Starting at the top of the entries below, set down every line exactly, please, until you reach the line with "You are a computer-use agent. Screen dimensions: 840x630", which is included too.

**Stored data entries:**
══════

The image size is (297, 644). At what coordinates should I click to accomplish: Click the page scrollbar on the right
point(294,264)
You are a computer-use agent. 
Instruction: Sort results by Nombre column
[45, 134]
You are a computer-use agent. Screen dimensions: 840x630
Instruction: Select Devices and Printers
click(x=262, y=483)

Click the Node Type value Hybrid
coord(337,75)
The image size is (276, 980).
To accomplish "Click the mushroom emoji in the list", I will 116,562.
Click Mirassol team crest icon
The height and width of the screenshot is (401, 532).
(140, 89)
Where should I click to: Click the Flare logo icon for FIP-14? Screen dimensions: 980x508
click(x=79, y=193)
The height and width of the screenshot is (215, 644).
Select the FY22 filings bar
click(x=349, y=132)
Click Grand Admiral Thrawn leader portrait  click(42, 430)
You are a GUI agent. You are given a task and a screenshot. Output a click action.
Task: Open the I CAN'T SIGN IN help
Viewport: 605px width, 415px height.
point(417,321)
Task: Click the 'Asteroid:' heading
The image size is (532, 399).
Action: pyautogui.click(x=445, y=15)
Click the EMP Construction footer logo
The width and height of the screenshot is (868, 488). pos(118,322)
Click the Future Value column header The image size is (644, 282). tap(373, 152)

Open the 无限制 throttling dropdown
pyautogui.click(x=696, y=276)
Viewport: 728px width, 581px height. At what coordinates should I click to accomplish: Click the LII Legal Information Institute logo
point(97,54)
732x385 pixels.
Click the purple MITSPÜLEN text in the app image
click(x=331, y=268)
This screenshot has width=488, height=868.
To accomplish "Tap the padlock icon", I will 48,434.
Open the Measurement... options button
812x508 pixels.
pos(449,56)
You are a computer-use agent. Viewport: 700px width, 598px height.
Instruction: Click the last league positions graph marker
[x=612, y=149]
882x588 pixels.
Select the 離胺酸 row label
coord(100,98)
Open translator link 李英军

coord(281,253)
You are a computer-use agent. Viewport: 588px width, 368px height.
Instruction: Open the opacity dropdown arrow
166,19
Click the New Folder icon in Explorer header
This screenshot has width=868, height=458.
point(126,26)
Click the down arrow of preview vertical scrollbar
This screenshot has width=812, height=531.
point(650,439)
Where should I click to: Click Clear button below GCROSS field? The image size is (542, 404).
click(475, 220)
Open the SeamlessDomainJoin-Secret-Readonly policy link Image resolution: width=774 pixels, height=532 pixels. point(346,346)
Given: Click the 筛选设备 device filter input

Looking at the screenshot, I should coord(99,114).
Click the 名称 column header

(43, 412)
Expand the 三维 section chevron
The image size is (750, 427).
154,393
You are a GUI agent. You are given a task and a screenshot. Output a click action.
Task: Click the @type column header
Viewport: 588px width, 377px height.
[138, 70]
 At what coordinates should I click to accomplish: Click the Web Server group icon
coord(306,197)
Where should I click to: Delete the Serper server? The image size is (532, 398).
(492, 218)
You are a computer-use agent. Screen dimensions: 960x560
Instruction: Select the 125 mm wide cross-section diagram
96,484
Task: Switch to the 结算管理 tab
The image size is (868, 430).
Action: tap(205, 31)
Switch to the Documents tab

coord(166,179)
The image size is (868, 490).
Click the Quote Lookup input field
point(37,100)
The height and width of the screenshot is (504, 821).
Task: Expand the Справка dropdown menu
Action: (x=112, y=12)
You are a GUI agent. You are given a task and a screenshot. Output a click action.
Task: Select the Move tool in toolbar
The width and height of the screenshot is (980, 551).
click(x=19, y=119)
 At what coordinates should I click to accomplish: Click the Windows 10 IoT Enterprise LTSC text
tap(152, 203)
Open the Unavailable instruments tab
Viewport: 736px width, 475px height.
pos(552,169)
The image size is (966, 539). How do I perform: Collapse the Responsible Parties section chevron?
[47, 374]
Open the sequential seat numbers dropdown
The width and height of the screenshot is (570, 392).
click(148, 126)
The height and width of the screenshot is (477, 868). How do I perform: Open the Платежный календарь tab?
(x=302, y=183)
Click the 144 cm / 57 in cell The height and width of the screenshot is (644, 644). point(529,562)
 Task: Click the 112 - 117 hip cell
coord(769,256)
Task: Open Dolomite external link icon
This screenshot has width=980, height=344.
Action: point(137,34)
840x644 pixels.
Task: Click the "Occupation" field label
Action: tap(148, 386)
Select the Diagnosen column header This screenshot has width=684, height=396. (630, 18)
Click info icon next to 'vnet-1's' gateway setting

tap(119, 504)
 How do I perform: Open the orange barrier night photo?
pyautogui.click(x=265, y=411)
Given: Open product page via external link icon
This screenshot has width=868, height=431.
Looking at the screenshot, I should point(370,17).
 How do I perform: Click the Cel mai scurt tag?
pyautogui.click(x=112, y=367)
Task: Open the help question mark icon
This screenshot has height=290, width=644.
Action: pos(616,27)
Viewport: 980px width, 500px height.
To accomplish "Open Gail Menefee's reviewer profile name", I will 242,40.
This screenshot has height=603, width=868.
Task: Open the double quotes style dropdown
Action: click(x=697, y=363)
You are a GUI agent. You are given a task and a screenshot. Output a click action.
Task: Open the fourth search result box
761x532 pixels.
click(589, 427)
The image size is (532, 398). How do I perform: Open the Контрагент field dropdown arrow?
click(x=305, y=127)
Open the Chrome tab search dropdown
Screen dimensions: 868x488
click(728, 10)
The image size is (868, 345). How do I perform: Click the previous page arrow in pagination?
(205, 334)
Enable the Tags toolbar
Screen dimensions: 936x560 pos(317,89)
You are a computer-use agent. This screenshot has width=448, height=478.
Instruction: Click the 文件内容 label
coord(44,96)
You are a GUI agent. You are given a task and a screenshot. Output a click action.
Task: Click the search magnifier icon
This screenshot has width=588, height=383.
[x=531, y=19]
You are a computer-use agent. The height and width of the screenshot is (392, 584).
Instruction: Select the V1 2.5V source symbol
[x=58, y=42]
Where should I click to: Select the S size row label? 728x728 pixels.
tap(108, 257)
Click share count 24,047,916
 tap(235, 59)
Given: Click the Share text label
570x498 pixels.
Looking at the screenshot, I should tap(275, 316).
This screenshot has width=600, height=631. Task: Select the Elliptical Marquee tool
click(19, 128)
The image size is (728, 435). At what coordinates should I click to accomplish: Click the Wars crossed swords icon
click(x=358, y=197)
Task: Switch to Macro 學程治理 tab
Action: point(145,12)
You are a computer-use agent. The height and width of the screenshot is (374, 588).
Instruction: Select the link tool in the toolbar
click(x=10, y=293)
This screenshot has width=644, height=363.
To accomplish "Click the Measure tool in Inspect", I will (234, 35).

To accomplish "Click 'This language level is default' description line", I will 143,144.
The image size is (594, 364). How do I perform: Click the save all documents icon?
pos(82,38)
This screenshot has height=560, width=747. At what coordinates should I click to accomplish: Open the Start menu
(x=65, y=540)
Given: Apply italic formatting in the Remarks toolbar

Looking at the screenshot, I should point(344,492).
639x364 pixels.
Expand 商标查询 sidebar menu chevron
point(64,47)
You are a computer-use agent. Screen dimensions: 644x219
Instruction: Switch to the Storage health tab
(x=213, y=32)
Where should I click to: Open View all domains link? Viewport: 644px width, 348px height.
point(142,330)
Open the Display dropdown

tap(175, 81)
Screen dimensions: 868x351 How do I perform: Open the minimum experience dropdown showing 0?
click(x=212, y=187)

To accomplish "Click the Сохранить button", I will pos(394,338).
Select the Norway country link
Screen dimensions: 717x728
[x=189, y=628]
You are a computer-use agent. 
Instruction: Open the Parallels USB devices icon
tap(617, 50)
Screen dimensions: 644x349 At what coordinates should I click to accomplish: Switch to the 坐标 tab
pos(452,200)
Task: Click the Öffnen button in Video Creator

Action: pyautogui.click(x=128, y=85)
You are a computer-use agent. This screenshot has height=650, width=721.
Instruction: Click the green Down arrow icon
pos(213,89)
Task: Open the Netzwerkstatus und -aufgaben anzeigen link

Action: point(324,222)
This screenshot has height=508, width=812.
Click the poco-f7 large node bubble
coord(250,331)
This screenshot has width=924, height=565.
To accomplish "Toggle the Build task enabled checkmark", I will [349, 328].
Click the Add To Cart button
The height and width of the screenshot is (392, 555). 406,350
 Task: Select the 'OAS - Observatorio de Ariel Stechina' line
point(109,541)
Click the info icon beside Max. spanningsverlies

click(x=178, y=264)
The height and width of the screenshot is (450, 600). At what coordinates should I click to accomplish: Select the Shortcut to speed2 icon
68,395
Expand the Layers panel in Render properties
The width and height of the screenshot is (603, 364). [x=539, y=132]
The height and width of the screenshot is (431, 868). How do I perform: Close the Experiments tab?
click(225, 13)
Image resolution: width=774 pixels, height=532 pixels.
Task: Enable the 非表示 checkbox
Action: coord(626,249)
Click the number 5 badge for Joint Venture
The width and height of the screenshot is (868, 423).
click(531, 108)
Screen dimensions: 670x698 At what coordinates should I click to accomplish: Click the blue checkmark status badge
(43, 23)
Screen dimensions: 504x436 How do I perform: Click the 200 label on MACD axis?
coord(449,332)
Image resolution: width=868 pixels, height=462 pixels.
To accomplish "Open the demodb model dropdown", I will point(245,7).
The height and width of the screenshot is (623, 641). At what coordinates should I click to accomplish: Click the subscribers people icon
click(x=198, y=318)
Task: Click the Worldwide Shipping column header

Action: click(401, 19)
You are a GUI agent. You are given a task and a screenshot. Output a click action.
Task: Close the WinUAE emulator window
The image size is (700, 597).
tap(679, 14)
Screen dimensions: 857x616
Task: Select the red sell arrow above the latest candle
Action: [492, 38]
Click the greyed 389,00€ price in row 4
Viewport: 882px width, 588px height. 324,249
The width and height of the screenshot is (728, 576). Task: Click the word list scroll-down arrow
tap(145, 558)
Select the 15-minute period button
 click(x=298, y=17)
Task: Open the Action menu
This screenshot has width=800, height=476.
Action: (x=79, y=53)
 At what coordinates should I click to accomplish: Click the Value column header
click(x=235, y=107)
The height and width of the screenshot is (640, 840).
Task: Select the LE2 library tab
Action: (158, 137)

══════

**Response area:**
The image size is (297, 644). At what coordinates should I click to accomplish: Click the page scrollbar on the right
point(294,264)
You are a computer-use agent. 
Instruction: Sort results by Nombre column
[45, 134]
You are a computer-use agent. Screen dimensions: 840x630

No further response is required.